Coromandel Peninsula's oldest remaining house has undergone a restoration that has revolved around letting the building reflect its own stories. Finding out those stories has been part of a painstaking process engaged in by Bill and Marije Algie in their effort to save the 150-year-old-plus timber house from an uncertain future. The Algies' history with the house goes back years to one summer when they stopped at Kikowhakarere Bay for a swim and noticed the sagging old house on the foreshore, overhung by giant macrocarpa trees. They wondered at its history and who lived there.

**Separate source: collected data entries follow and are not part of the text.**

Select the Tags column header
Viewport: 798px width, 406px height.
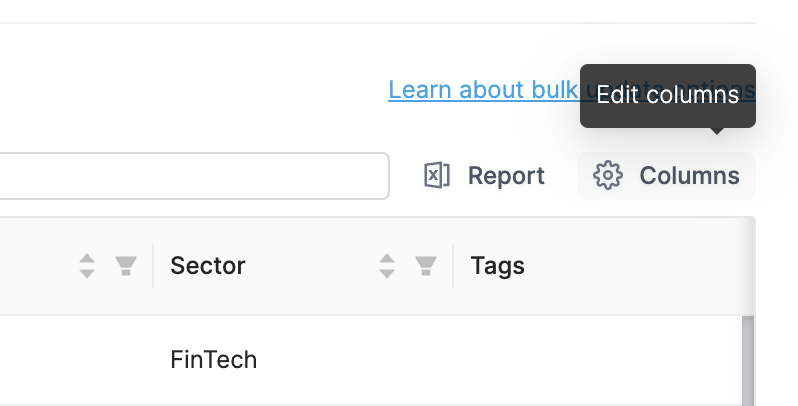coord(498,266)
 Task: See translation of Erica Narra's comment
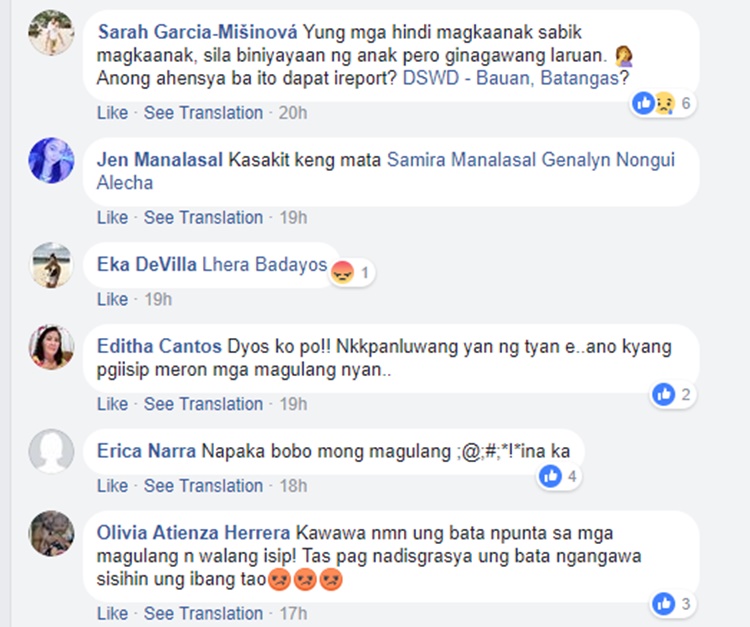(x=203, y=486)
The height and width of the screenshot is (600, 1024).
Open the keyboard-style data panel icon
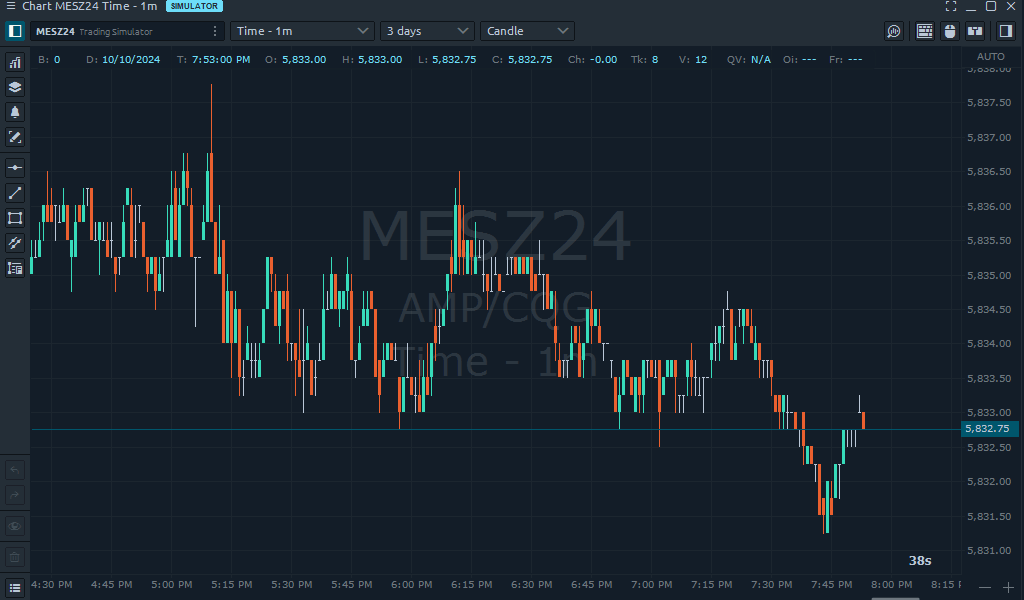click(x=924, y=31)
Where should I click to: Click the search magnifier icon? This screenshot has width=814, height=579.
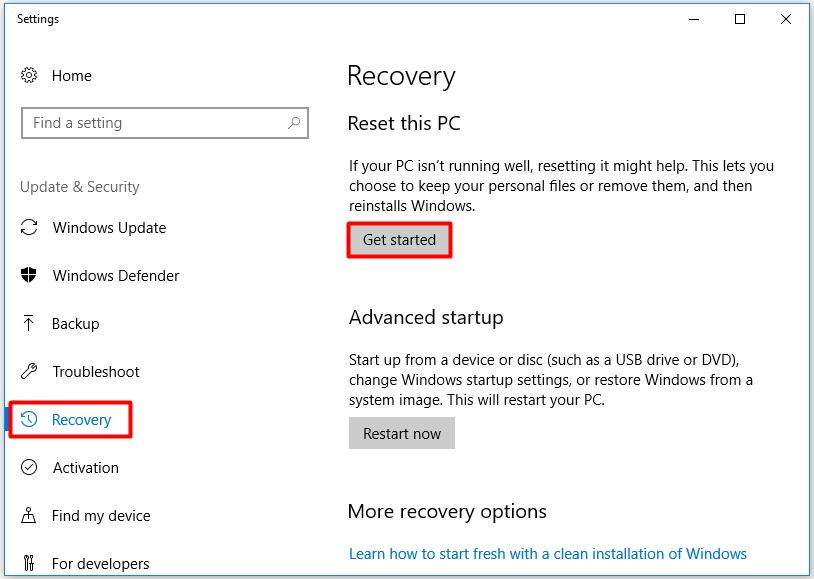[x=294, y=123]
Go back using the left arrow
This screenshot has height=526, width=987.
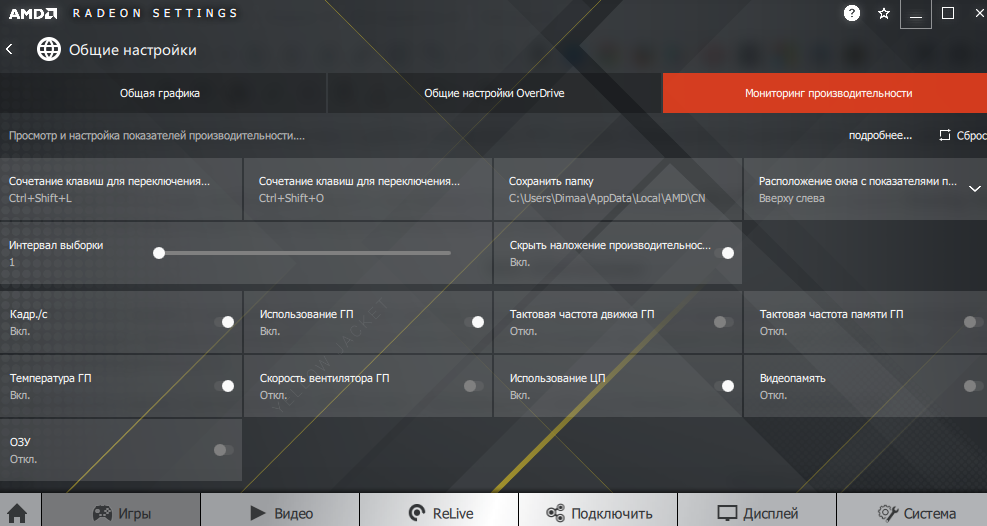pos(10,49)
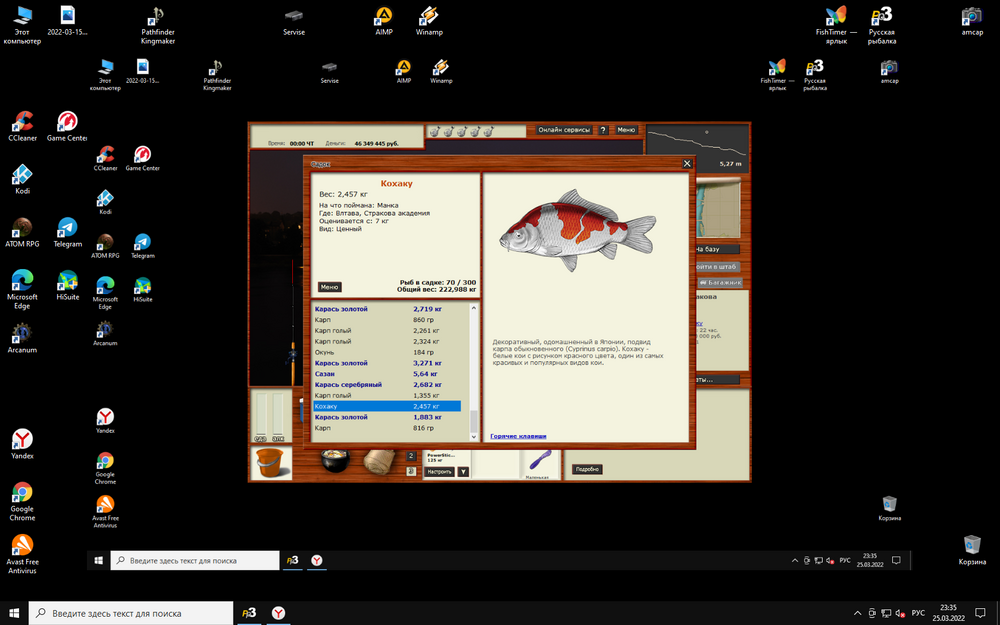Expand the arrow next to Настроить
The width and height of the screenshot is (1000, 625).
(x=463, y=471)
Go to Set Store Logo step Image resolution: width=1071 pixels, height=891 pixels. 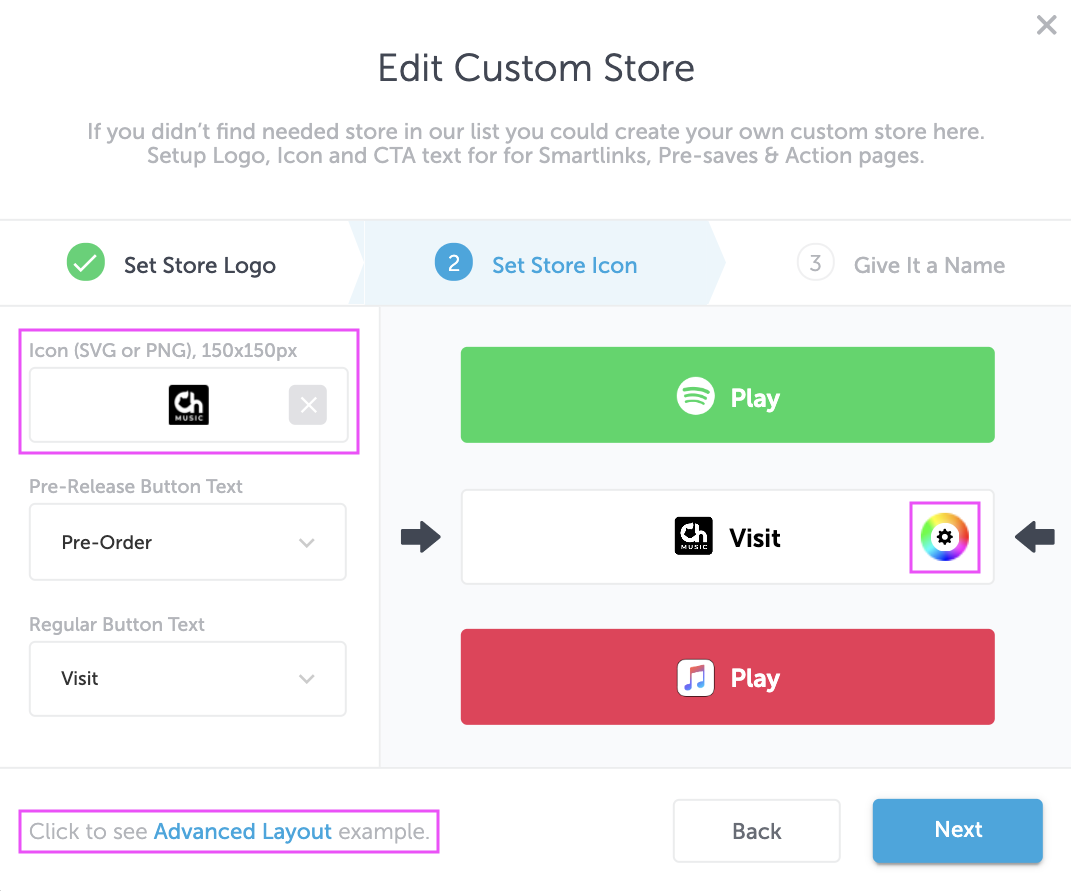click(199, 265)
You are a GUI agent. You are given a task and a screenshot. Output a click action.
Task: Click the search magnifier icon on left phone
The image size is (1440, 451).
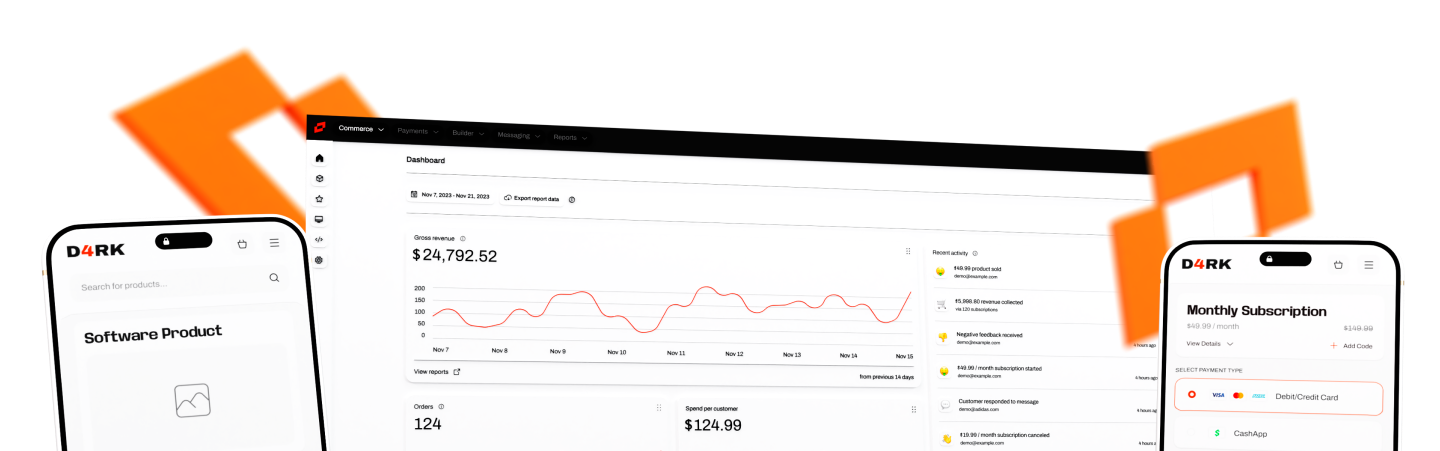[274, 278]

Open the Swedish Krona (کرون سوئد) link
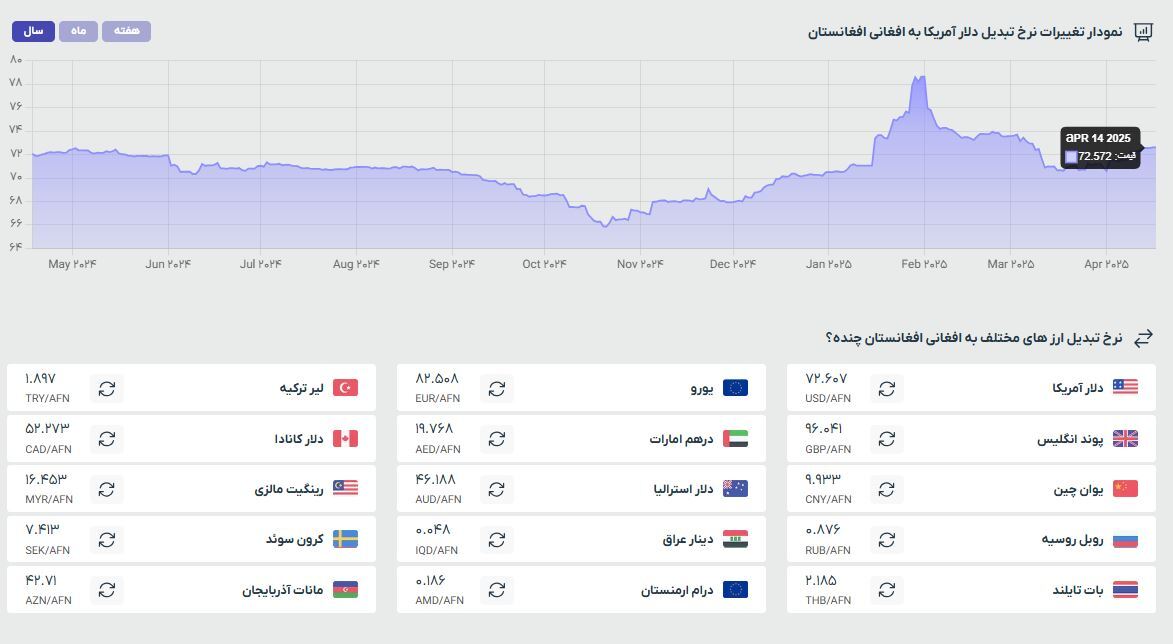[x=297, y=540]
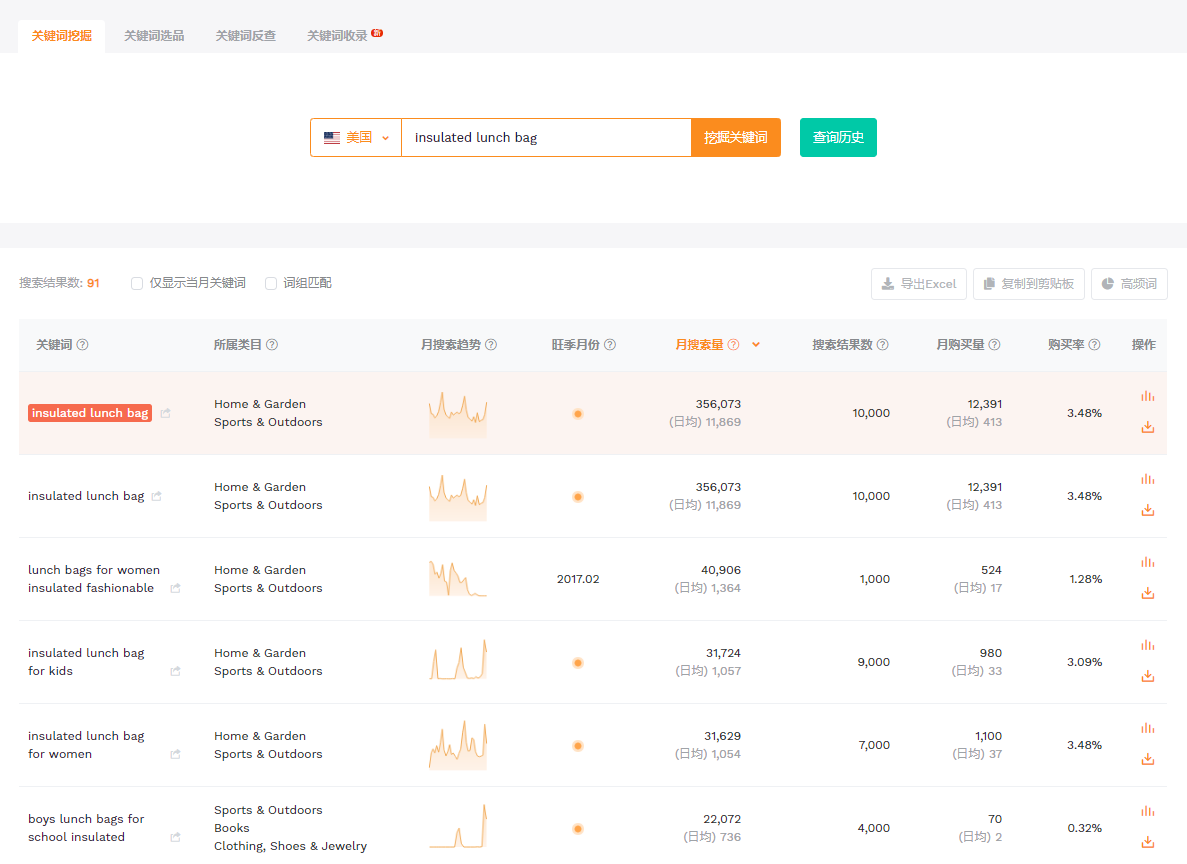Click help icon next to 购买率 header
Image resolution: width=1187 pixels, height=864 pixels.
click(1094, 345)
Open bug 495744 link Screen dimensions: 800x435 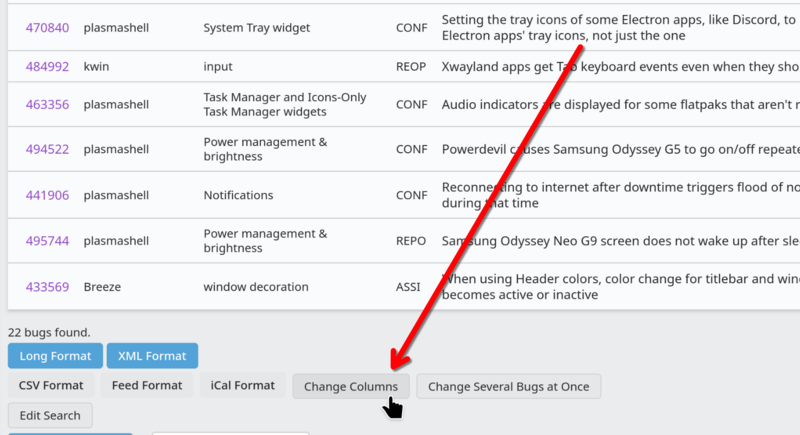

Years later, in 1997, they saw the house advertised for sale in the New Zealand Herald.The Algies were looking for some well-sited land with good soil and mature trees. Remembering the house, they bought the property - now registered as a Category II historic place. "The guy who was selling the land offered to push over the house. It would have been the story of the runaway bulldozer. He couldn't understand our interest in it," says Bill Algie, an Auckland architect with a love for old houses. He and Marije live in two old adjoining terrace houses in St Mary's Bay.
"Part of our thinking behind buying this house is that it is so easy to push aside our heritage, to push over old houses.We have let so much go with the speculator, the developer, even the farmer who fills an old house with hay." The Algies researched the history of the house and its inhabitants before
starting restoration work three years ago. They have discovered that Callaway House, as it was originally known, was built in the late 1840s by John Callaway, who obtained rights to cut kauri from Chief Paora te Putu in exchange for a weatherboard house. Callaway erected a sawmill, and built the chief 's house and another for the Maning family. When the Manings left the district after their young son drowned, John Callaway took over the house and it remained in the family until 1985.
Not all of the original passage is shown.